Measuring the topography of a sample is important for example in the manufacture of semiconductor devices, where a semiconductor wafer typically undergoes Chemical Mechanical Planarization (CMP) after a photolithography-etching-deposition process CMP might result in the wafer's topography induced by erosion of densely packed small feature arrays and dishing of larger features, while the ideal CMP results would be a substantially flat surface of the wafer.

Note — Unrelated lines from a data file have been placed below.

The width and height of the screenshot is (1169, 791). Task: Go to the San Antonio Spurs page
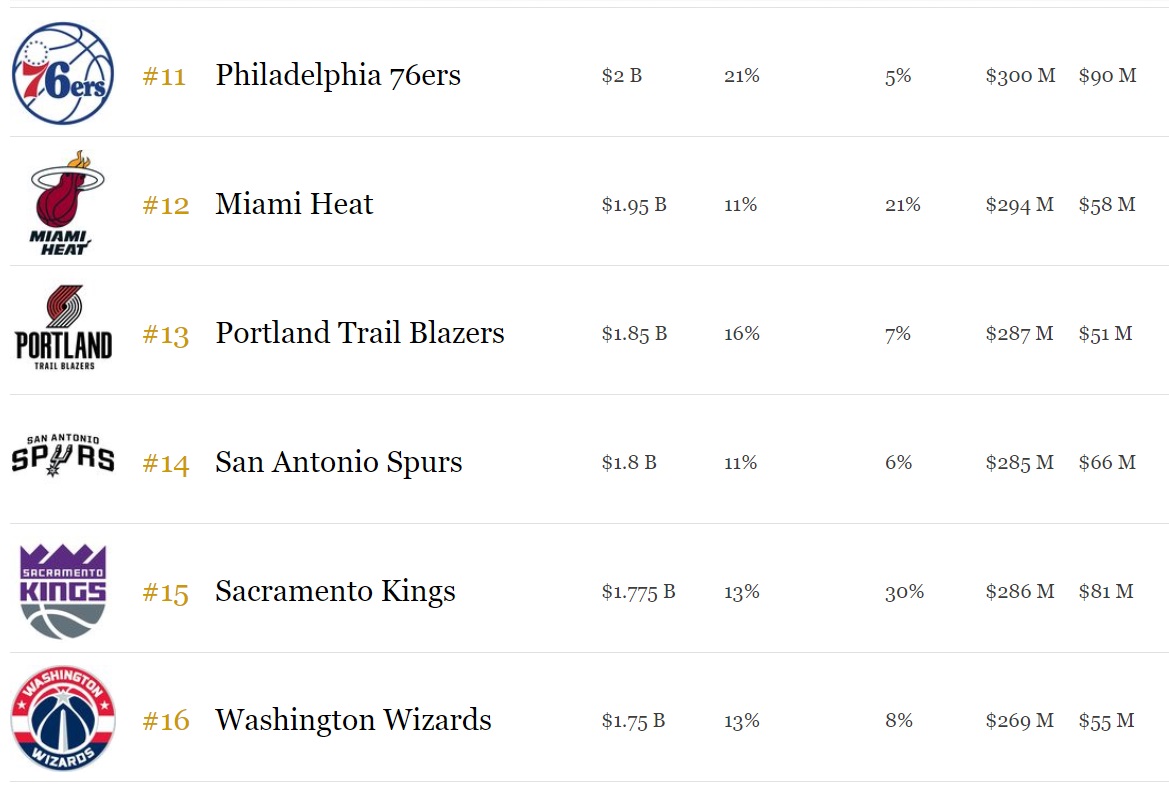tap(339, 462)
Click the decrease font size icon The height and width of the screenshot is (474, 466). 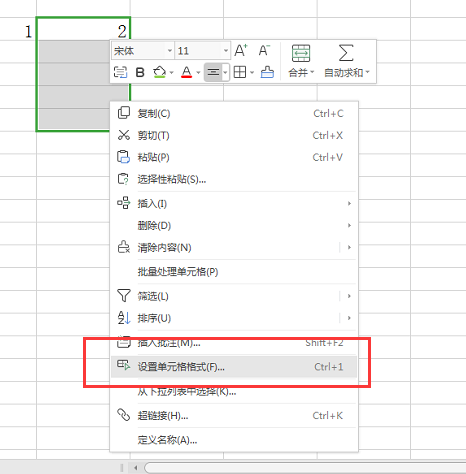pos(264,51)
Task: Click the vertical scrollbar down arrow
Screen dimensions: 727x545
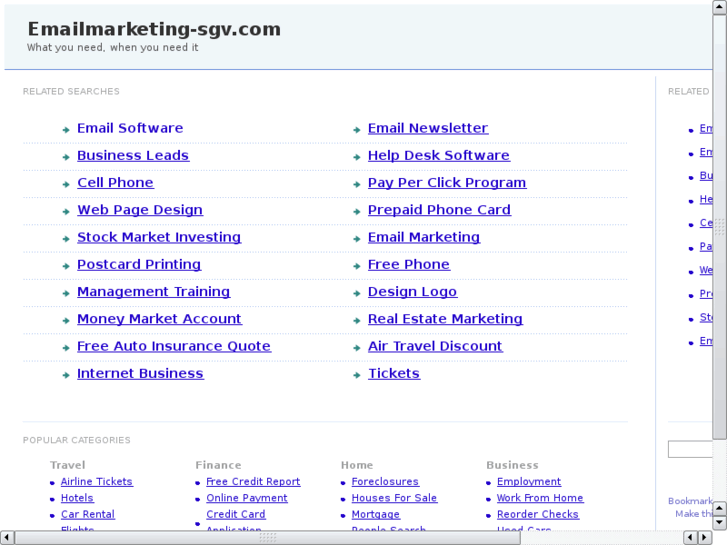Action: click(719, 522)
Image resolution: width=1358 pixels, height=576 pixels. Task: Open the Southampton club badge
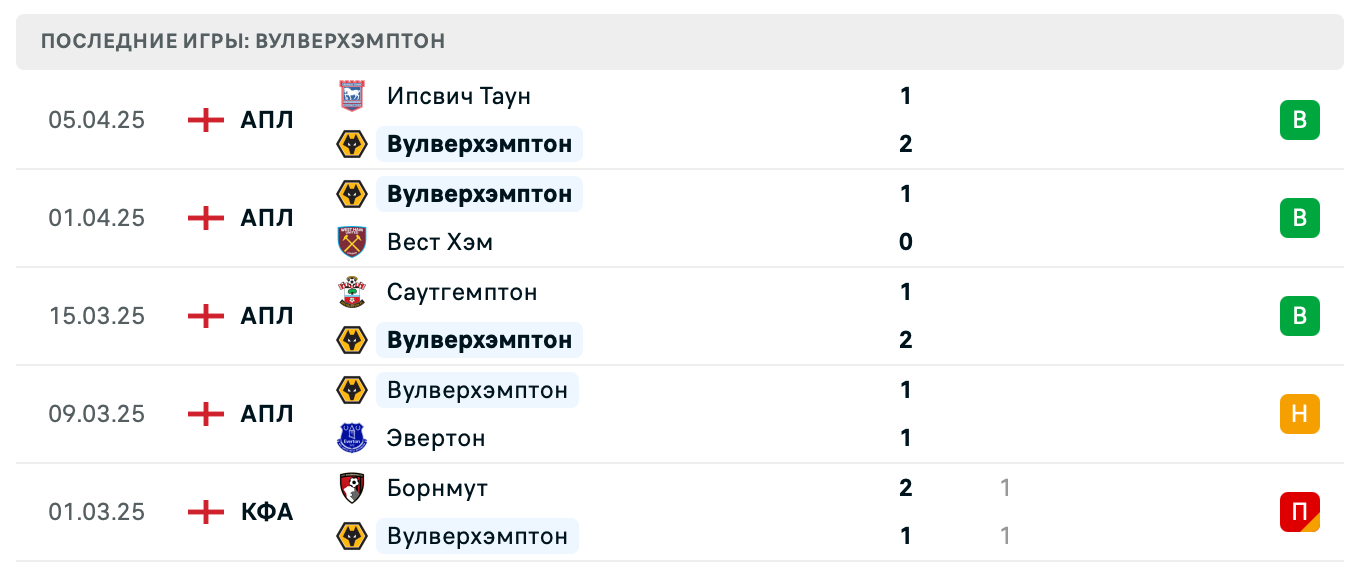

Techniques enabling the topography measurements have been developed and are disclosed for example in U.S. Pat. Nos. 5,307,152, 5,671,050, 5,969,819, and 6,084,712. All these techniques utilize two diffraction gratings, and according to all these techniques, except for that of U.S. Pat. No. 5,671,050, two gratings are located, respectively, in spatially separated optical paths of illuminating and reflected light. According to the technique of U.S. Pat. No. 5,671,050, two gratings are located in the path of the incident and returned light. This is implemented locating both gratings very close to the sample.
The use of a single grating has been proposed in the following articles W. Jaerisch and G. Makosch, “Optical contour mapping of surfaces” (Applied Optics 12(7), 1552-1557 (1973), and P. Jacquot, X. Colonna de Lega and P M Boone. “Common-path interferometer for flatness testing” SPIE 2248, Optics for productivity in manufacturing, paper 18 (1994). Here, similarly to the technique of U.S. Pat. No. 5,671,050, the grating is located close to the sample (downstream of all other elements of the optical system).